■ **Required work**: Copy out the lines from the one containing "Start a new chat with plus icon" to the one containing "This screenshot has width=1372, height=884.", keeping both of those lines.

■ **Data entries**:
************

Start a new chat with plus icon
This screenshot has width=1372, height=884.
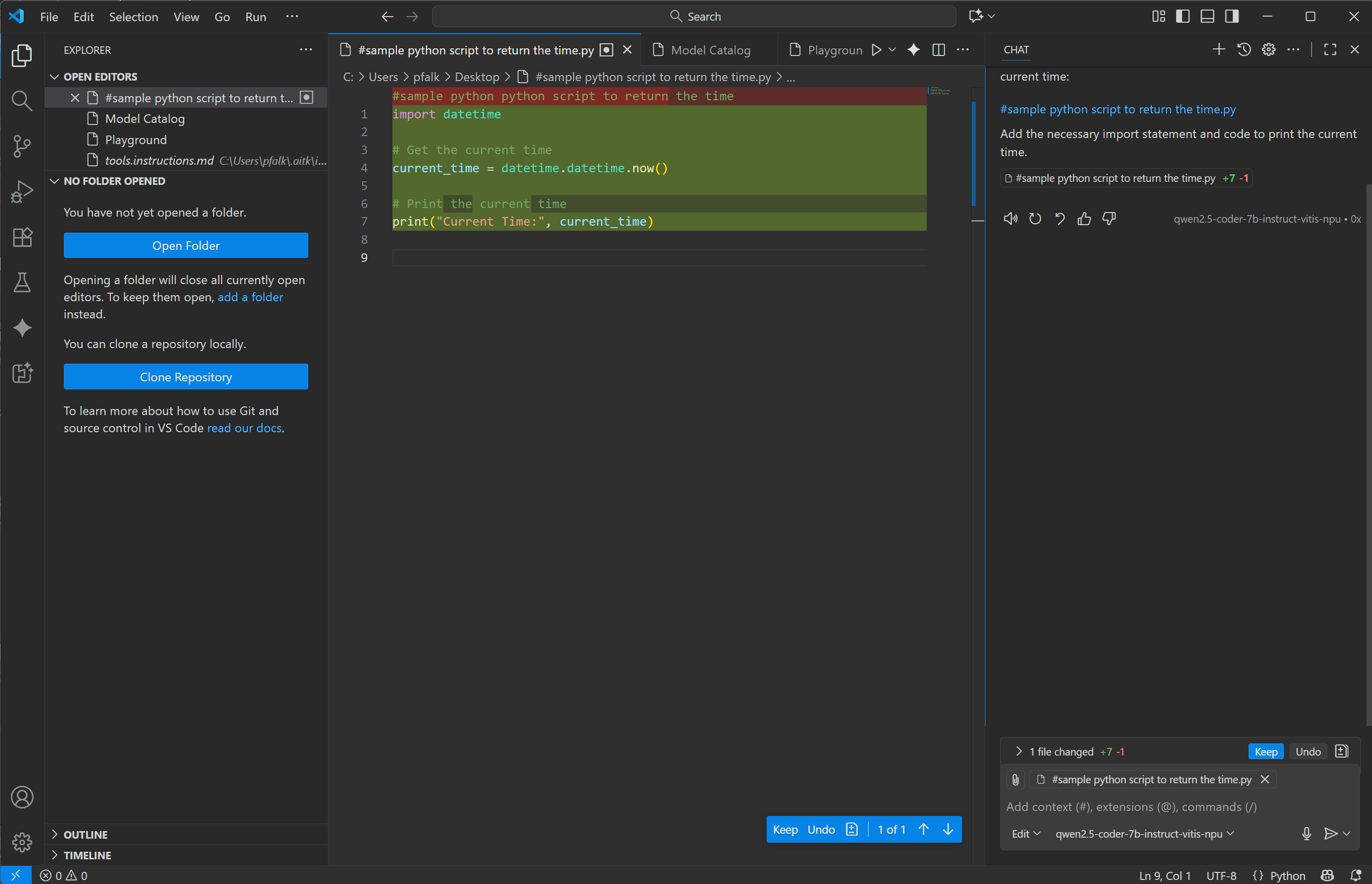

************

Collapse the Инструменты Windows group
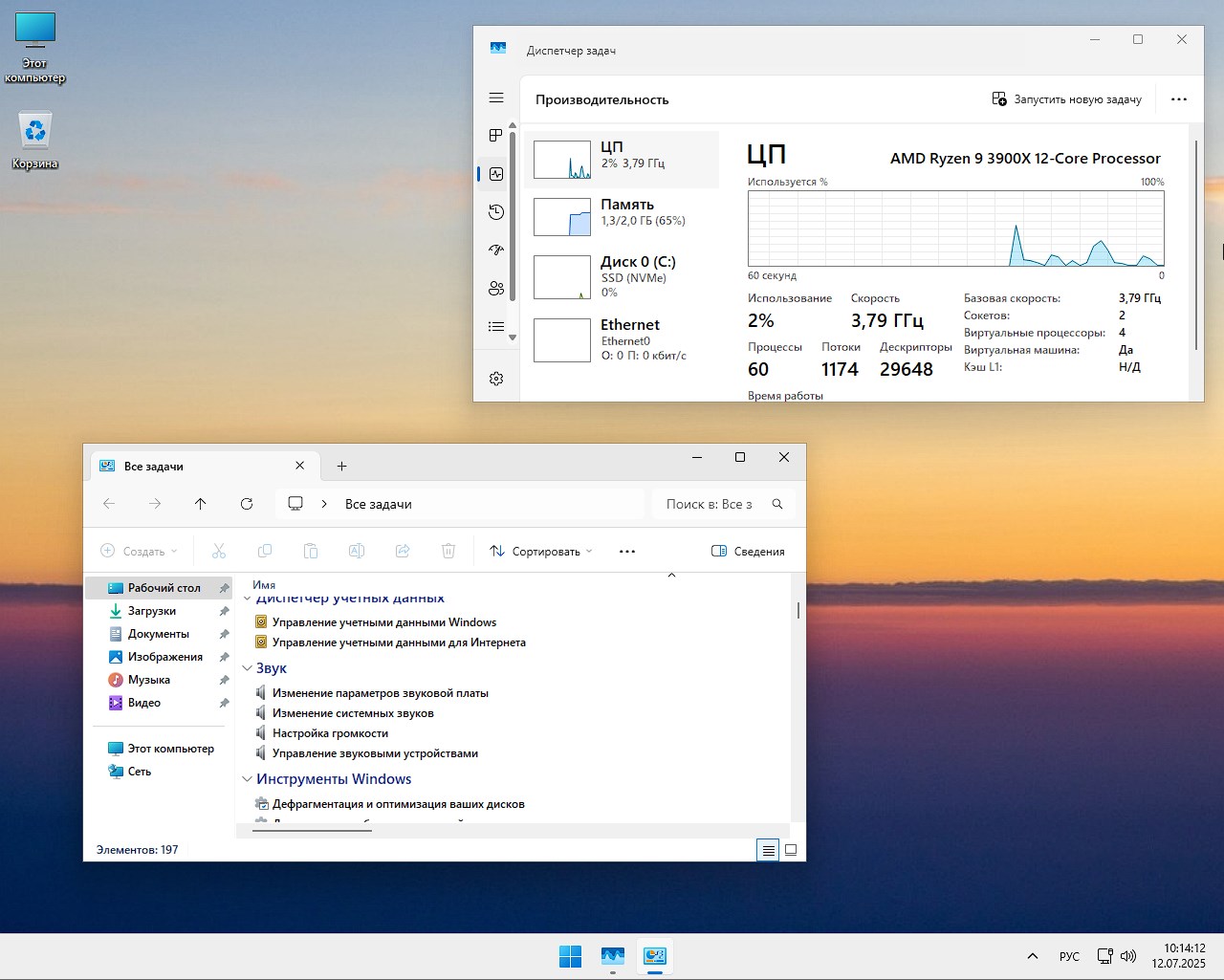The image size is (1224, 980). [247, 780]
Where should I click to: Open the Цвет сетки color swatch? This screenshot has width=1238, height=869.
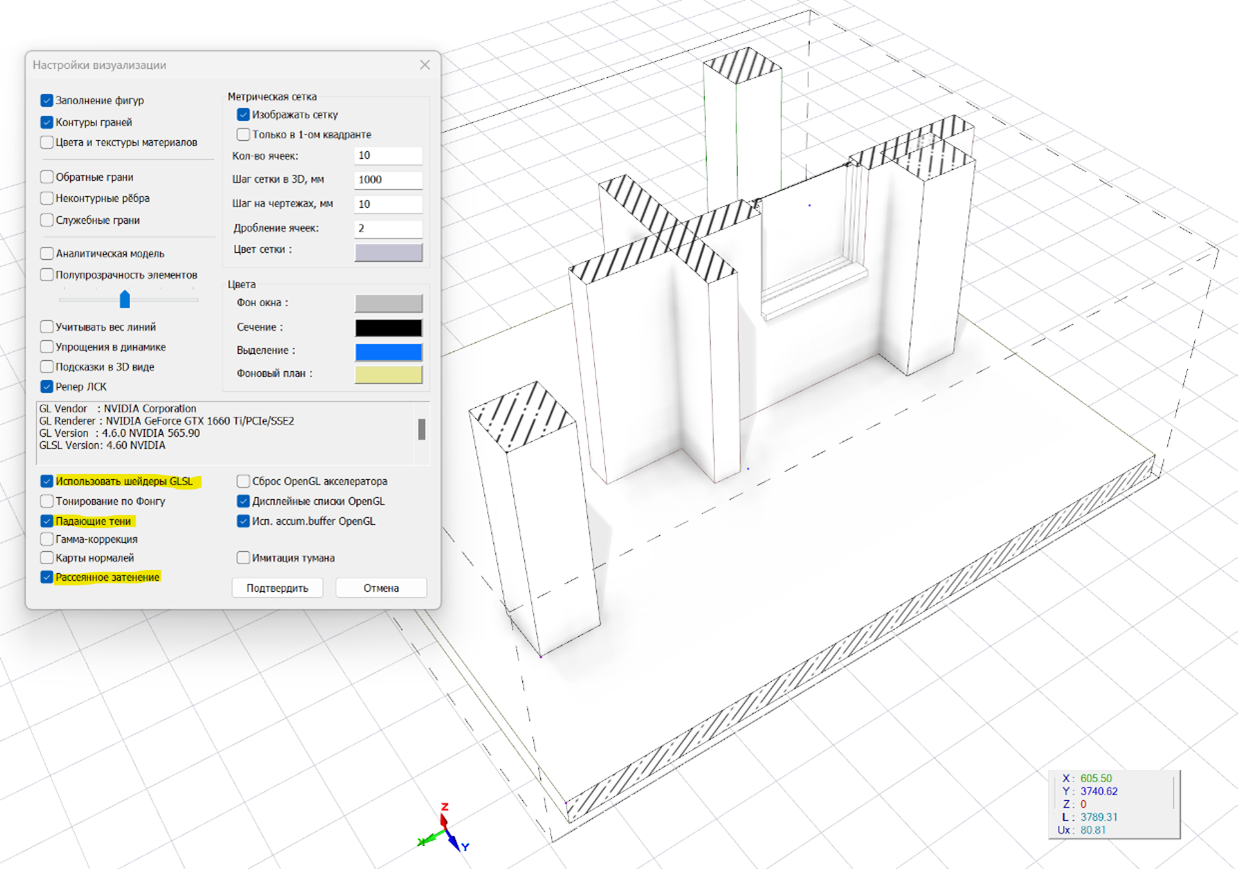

************

■ **The response**:
Start a new chat with plus icon
This screenshot has width=1372, height=884.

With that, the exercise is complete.